Year: Team; Games; Rushing; Receiving; Punting
GP: GS; Att; Yds; Avg; Lng; TD; Rec; Yds; Avg; Lng; TD; Pnt; Yds; Y/P; Lng
1947: CRD; 11; 9; 83; 401; 4.8; 41; 2; 23; 240; 10.4; 62; 0; 0; 0; 0.0; 0
1948: CRD; 12; 11; 128; 690; 5.4; 50; 6; 22; 228; 10.4; 33; 2; 13; 564; 43.4; 56
1949: CRD; 12; 12; 112; 553; 4.9; 55; 3; 34; 412; 12.1; 44; 6; 8; 292; 36.5; 46
1950: CRD; 12; 11; 99; 426; 4.3; 22; 3; 32; 270; 8.4; 28; 1; 2; 94; 47.0; 56
1951: CRD; 12; 7; 78; 501; 6.4; 32; 4; 0; 0; 0.0; 0; 0; 12; 446; 37.2; 48
1952: CRD; 11; 10; 72; 350; 4.9; 59; 4; 5; 66; 13.2; 21; 0; 16; 588; 36.8; 47
1953: CRD; 12; 11; 97; 433; 4.5; 21; 0; 11; 87; 7.9; 21; 2; 54; 2,314; 42.9; 63
1954: CRD; 12; 5; 18; 152; 8.4; 57; 1; 3; 18; 6.0; 7; 0; 59; 2,308; 39.1; 62
1955: CRD; 5; 0; 0; 0; 0.0; 0; 0; 0; 0; 0.0; 0; 0; 32; 1,301; 40.7; 53
99; 76; 687; 3,506; 5.1; 59; 23; 130; 1,321; 10.2; 62; 11; 196; 7,907; 40.3; 63

===Playoffs===

| Year | Team | Games |  | Rushing |  |  |  |  | Receiving |  |  |  |  |
| GP | GS | Att | Yds | Avg | Lng | TD | Rec | Yds | Avg | Lng | TD |
| 1947 | CRD | 1 | 0 | 11 | 84 | 7.6 | 44 | 1 | 1 | 20 | 20.0 | 20 | 0 |
| 1948 | CRD | 1 | 1 | 9 | 26 | 2.9 | 6 | 0 | 0 | 0 | 0.0 | 0 | 0 |
|  |  | 2 | 1 | 20 | 110 | 5.5 | 44 | 1 | 1 | 20 | 20.0 | 20 | 0 |

== Later life and honors==
After he ended his playing career, Trippi served as an assistant coach with the Cardinals from 1957 to 1965, mostly coaching the offensive backfield. He later took up a business in real estate. Trippi was inducted into the College Football Hall of Fame in 1959; the Georgia Sports Hall of Fame in 1965; and the Pro Football Hall of Fame and Pennsylvania Sports Hall of Fame in 1968. He is the only player in the Pro Hall of Fame to have accumulated at least 1,000 yards each receiving, passing, and rushing. In 2007, he was ranked 20th on ESPN's list of the top 25 players in college football history. The football stadium at Pittston Area High School is named Charley Trippi Stadium in his honor. In 1969, Trippi was named to the NFL's 1940s All-Decade Team, compiled to honor the best players of the decade. At the time of his death, Trippi was the oldest living member of the Pro Football Hall of Fame, as well as the oldest living No. 1 NFL draft pick.

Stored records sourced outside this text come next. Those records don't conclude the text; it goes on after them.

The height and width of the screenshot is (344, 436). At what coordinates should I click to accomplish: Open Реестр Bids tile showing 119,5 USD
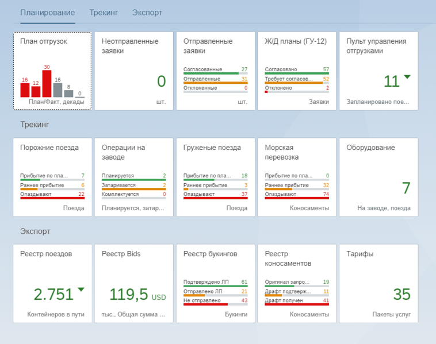(133, 284)
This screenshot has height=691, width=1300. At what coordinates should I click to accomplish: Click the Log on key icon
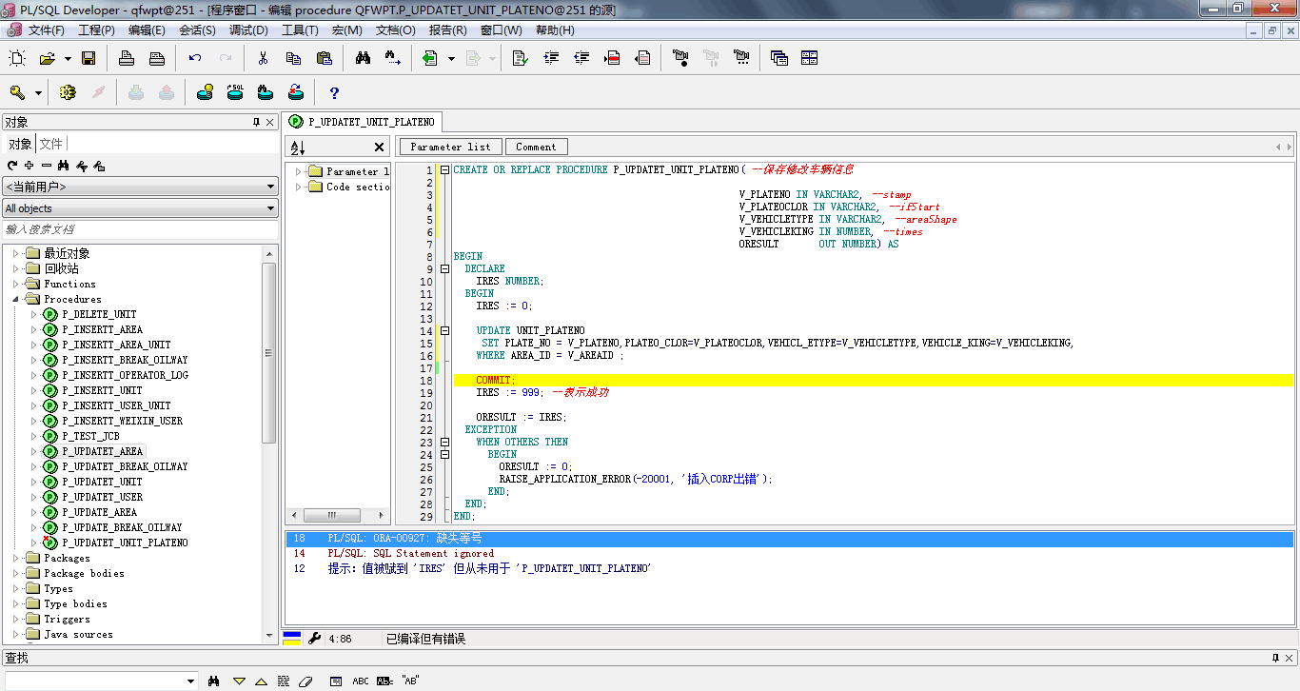click(17, 92)
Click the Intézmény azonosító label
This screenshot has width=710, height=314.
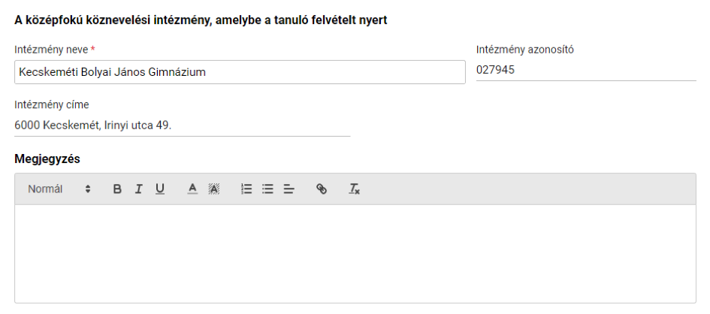525,50
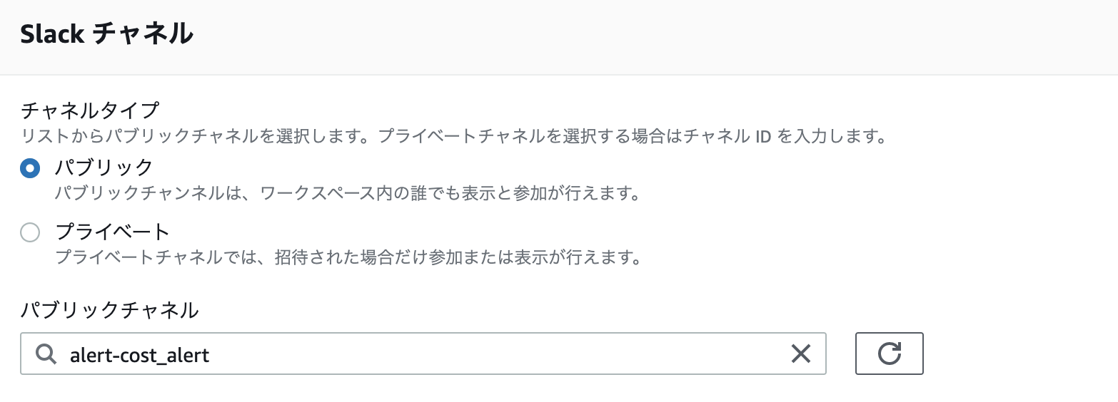The width and height of the screenshot is (1118, 402).
Task: Click the チャネルタイプ field label
Action: tap(90, 110)
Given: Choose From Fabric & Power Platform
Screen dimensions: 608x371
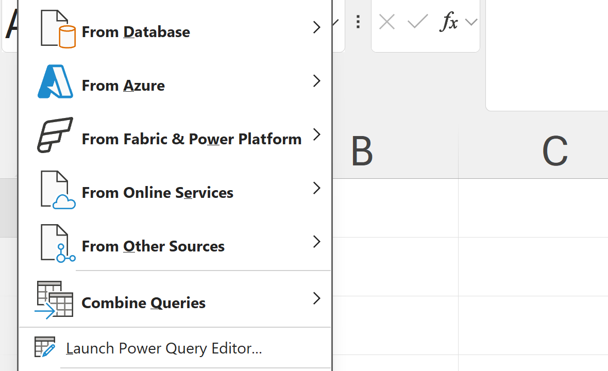Looking at the screenshot, I should [191, 139].
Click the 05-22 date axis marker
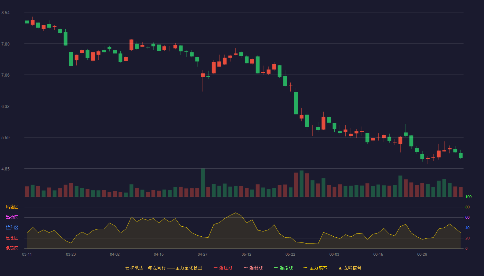The width and height of the screenshot is (484, 276). pos(290,254)
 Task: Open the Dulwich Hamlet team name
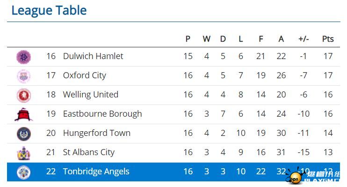[x=93, y=56]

On December 14, 2021, Trippi turned 100, becoming the second Pro Football Hall of Famer to reach that milestone, after Clarence "Ace" Parker.

Trippi was one of only four University of Georgia football players to have his jersey number retired. His No. 62 was retired in 1947.

The south lower stands of Sanford Stadium has 61 rows. Row 61 is actually numbered row 62 in Trippi's honor.

==Personal life==
Trippi's first wife, Virginia (née Davis), died in 1971. He remarried to Peggy (née McNiven). He had three children from his first marriage and three stepchildren from his second marriage.

Trippi died on October 19, 2022, in Athens, Georgia, at the age of 100. He was the last surviving member of the National Football League 1940's All Decade Team and the last living member of the Cardinals 1947 championship team.